At least 56 journalists have been killed in the first eight and a half months of 2010, and media employees worldwide continue to face physical violence and persecution of all kinds, whether from public officials, criminals or terrorists, the World Association of Newspapers and News Publishers said in its annual review of press freedom.
Assaults are daily – and often deadly – for those who challenge governments, report on conflicts or investigate corruption and crime, said the report, presented to the Board of the World Association of Newspapers and News Publishers, meeting in Hamburg, Germany. At least 120 media employees were in jail as of mid-September 2010, most often following sham trials or without charges having been brought against them. Hundreds more have been forced into exile.

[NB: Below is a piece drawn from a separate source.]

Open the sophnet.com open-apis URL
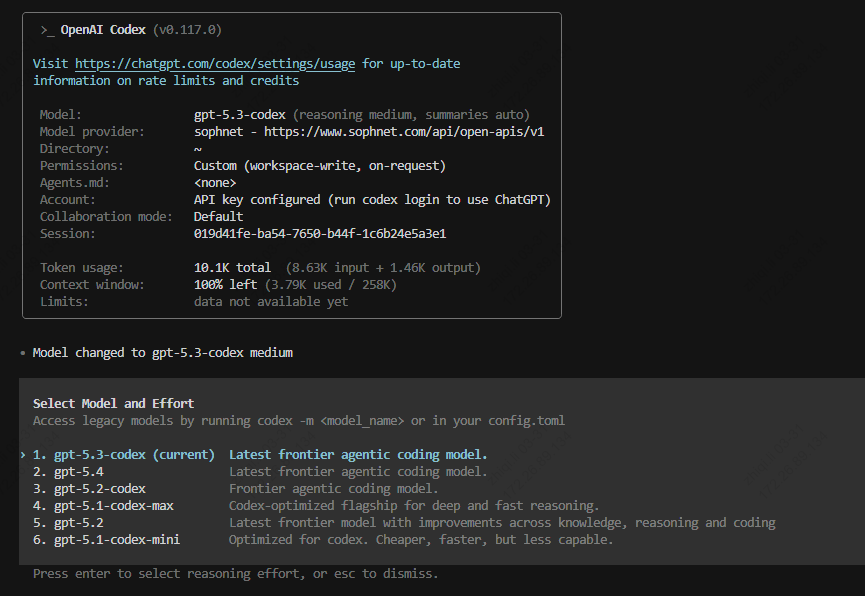This screenshot has height=596, width=865. click(x=404, y=132)
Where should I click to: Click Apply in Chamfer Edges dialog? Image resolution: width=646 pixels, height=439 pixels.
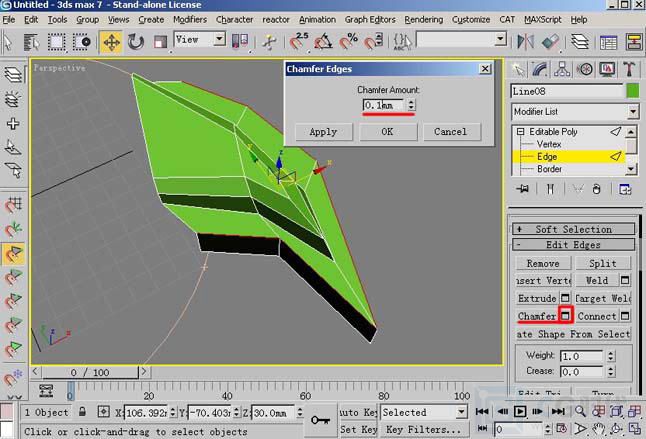[323, 132]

The report said of Latin America:
Media professionals face serious threats from both governments and powerful crime syndicates. Organized crime and high-level corruption remain the most sensitive subjects for journalists, in a continent where a deep-rooted culture of impunity prevails and where authoritarian and populist regimes do not tolerate scrutiny or dissent. Mexico, where the government’s war against powerful drug cartels continues, remains one of the most dangerous countries for journalists worldwide. No less than eight journalists have been murdered since the beginning of the year. In the past months, media based in the northern part of the country have refused to cover any event related to the war on drug trafficking, resulting in widespread self-censorship and major news blackouts.
The organization, based in Paris, France, and Darmstadt, Germany, with subsidiaries in Singapore, India, Spain, France and Sweden, is the global organization of the world¹s newspapers and news publishers. It represents more than 18,000 publications, 15,000 online sites and over 3,000 companies in more than 120 countries.